19. A turbomachine blade damper comprising:

a damper member having first and second damping surfaces for respectively engaging first and second surfaces of adjacent first and second blades; and

a seal having: a first portion engaged to the damping member to resist movement of the seal in at least one direction; and a second portion for restricting gas flow by at least one of the blades, wherein:

the damper member has a depending projection; and

the seal has an aperture accommodating a leg of the projection with an adjacent portion of the seal being captured by an underside of a head of the projection.

20. A turbomachine blade damper comprising:

a damper member having: a main body with first and second damping surfaces for respectively engaging first and second surfaces of adjacent first and second blades; and a portion inboard of the main body and combining therewith to form a channel; and

a seal having: a first portion extending within the channel and engaged to the damping member to resist movement of the seal in at least one direction; and a second portion for restricting gas flow by at least one of the blades.

21. The damper of claim 20 wherein:

the damper member portion is a tongue; and

the seal first portion is part of a shelf portion from which at least one tab extends outboard.

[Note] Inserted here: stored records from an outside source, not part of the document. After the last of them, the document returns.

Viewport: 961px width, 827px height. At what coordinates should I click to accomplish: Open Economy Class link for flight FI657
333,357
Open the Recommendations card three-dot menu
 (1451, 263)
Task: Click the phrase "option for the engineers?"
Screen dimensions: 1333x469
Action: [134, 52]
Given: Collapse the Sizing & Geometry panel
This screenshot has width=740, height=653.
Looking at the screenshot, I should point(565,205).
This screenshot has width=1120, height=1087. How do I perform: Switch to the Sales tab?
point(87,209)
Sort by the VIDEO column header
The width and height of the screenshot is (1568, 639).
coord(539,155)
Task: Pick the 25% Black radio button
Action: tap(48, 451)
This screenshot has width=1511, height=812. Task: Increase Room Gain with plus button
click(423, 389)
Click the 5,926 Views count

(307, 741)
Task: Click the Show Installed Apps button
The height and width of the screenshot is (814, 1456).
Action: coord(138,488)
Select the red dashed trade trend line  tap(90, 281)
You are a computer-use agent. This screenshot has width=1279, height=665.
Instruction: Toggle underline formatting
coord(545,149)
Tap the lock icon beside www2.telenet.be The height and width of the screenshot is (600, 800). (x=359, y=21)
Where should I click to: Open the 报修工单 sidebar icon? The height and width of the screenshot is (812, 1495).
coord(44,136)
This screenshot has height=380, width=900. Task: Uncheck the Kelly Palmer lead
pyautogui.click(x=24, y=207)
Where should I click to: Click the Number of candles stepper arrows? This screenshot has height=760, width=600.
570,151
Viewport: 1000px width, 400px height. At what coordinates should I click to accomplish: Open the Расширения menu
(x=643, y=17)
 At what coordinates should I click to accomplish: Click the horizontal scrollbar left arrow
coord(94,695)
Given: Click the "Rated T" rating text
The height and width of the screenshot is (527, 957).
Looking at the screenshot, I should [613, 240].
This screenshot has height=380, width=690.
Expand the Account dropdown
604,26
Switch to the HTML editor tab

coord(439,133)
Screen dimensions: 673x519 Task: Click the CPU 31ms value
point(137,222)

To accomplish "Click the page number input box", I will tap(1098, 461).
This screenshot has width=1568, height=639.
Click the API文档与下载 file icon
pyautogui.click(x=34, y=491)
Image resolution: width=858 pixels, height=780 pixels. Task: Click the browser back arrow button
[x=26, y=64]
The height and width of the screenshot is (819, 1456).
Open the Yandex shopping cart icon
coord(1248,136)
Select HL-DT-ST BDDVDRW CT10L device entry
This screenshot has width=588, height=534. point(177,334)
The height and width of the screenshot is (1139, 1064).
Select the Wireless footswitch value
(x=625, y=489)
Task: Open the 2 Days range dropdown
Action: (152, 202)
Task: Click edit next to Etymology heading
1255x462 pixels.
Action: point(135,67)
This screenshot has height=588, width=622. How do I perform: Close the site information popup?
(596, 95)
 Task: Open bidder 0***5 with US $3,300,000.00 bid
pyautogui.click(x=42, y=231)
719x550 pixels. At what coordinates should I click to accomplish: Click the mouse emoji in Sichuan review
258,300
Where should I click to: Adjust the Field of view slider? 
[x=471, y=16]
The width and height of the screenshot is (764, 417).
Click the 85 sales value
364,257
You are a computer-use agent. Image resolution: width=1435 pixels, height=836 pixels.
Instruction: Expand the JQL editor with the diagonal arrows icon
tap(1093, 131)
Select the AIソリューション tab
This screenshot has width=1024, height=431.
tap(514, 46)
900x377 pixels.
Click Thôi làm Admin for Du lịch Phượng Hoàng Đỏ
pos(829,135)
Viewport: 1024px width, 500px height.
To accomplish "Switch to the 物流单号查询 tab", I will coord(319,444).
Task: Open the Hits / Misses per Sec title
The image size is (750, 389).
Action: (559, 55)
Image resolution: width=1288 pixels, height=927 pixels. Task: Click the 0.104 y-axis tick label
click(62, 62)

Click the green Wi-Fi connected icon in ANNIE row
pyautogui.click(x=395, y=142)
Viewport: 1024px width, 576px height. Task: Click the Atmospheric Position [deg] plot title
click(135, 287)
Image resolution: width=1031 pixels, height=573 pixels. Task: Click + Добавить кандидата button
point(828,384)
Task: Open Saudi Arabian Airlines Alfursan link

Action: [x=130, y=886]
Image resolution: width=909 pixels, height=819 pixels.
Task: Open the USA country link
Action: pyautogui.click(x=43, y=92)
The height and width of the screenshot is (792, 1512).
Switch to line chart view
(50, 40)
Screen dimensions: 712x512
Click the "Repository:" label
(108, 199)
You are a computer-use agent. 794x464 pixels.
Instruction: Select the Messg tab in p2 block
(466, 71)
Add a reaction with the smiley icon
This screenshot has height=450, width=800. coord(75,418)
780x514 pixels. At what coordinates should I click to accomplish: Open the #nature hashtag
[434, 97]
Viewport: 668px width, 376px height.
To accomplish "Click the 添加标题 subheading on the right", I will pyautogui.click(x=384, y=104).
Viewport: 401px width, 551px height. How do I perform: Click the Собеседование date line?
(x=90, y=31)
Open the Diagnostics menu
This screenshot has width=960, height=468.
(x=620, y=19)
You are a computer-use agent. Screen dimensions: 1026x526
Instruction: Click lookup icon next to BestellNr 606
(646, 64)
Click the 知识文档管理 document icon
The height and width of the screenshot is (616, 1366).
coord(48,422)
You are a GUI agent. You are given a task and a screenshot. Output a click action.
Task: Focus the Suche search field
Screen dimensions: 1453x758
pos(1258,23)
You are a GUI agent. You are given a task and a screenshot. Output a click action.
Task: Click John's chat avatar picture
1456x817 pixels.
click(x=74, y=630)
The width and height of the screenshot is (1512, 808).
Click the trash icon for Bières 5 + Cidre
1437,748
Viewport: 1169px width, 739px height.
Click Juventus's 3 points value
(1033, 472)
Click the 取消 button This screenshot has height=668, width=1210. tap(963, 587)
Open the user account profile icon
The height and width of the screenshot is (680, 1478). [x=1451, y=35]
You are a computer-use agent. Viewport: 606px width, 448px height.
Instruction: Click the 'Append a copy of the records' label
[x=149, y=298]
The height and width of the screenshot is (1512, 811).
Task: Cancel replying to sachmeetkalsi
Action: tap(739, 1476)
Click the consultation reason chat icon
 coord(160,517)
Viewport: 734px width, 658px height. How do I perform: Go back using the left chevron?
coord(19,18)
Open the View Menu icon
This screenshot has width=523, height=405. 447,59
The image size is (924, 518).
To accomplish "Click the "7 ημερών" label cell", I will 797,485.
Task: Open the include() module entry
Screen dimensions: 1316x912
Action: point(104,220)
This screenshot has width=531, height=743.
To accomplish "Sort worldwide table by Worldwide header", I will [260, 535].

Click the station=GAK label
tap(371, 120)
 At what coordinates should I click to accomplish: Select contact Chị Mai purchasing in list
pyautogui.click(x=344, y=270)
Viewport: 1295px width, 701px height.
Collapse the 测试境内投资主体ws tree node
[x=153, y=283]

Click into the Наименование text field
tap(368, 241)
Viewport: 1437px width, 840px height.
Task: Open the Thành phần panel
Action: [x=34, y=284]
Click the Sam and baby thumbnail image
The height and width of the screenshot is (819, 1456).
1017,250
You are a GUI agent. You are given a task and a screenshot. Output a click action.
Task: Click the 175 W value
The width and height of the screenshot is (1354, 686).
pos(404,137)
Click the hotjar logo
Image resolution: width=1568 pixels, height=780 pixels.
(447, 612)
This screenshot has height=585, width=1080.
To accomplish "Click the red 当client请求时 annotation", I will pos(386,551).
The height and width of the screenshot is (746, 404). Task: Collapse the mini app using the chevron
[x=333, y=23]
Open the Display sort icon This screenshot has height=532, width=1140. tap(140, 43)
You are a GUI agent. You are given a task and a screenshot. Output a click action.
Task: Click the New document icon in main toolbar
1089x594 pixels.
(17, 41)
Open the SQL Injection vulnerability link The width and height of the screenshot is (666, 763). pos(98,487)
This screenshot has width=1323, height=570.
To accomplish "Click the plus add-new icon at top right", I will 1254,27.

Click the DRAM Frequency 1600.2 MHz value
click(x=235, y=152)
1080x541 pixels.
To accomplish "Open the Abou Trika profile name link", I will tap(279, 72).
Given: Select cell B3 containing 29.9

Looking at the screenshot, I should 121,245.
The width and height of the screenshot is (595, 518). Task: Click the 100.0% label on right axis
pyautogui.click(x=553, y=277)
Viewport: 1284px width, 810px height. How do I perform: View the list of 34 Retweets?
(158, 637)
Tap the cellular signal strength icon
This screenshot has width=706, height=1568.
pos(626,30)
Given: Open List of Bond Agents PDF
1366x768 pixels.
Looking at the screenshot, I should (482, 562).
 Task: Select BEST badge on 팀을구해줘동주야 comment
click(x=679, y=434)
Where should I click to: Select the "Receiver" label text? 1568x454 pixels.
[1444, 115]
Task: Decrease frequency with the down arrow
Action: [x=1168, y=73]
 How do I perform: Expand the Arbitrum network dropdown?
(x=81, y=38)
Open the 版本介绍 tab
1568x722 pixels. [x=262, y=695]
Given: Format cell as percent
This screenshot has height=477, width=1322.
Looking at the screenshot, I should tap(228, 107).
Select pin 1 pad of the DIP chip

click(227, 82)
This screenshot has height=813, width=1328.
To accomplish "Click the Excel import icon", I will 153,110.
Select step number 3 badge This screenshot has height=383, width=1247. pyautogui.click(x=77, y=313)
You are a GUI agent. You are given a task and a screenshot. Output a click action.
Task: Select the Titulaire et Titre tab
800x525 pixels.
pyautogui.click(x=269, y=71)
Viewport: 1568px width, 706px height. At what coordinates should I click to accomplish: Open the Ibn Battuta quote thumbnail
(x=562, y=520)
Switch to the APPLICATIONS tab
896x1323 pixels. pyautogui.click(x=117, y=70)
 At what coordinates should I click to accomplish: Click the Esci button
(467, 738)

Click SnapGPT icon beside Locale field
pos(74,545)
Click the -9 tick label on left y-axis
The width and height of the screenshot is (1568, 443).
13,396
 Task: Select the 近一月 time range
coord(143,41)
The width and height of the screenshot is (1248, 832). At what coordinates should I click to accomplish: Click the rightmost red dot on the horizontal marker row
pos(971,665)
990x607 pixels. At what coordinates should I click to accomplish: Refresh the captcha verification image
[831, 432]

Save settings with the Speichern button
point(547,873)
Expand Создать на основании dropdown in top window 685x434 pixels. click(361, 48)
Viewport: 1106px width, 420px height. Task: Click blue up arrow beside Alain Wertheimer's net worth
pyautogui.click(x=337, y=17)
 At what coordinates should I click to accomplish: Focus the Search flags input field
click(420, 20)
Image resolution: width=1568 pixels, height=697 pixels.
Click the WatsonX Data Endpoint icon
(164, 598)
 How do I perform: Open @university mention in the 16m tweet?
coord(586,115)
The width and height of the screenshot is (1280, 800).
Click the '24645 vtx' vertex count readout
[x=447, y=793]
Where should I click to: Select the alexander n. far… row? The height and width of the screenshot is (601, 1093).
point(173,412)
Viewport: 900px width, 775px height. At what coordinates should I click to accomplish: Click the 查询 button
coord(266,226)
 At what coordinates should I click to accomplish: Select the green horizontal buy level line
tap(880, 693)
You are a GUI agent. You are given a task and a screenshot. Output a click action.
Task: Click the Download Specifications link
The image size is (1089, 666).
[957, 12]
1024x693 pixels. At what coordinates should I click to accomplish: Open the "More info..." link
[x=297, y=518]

22. A turbomachine blade damper and blade combination comprising:

a damper member retaining the seal against axial movement in at least one direction and against inward radial movement and having first and second damping surfaces for respectively engaging first and second surfaces of adjacent first and second blades, the first and second damping surfaces extending 60-80% of a length of platforms of the first and second blades; and

a seal having: a first portion engaged to the damping member to resist movement of the seal in at least one direction; and a second portion for restricting gas flow by at least one of the blades.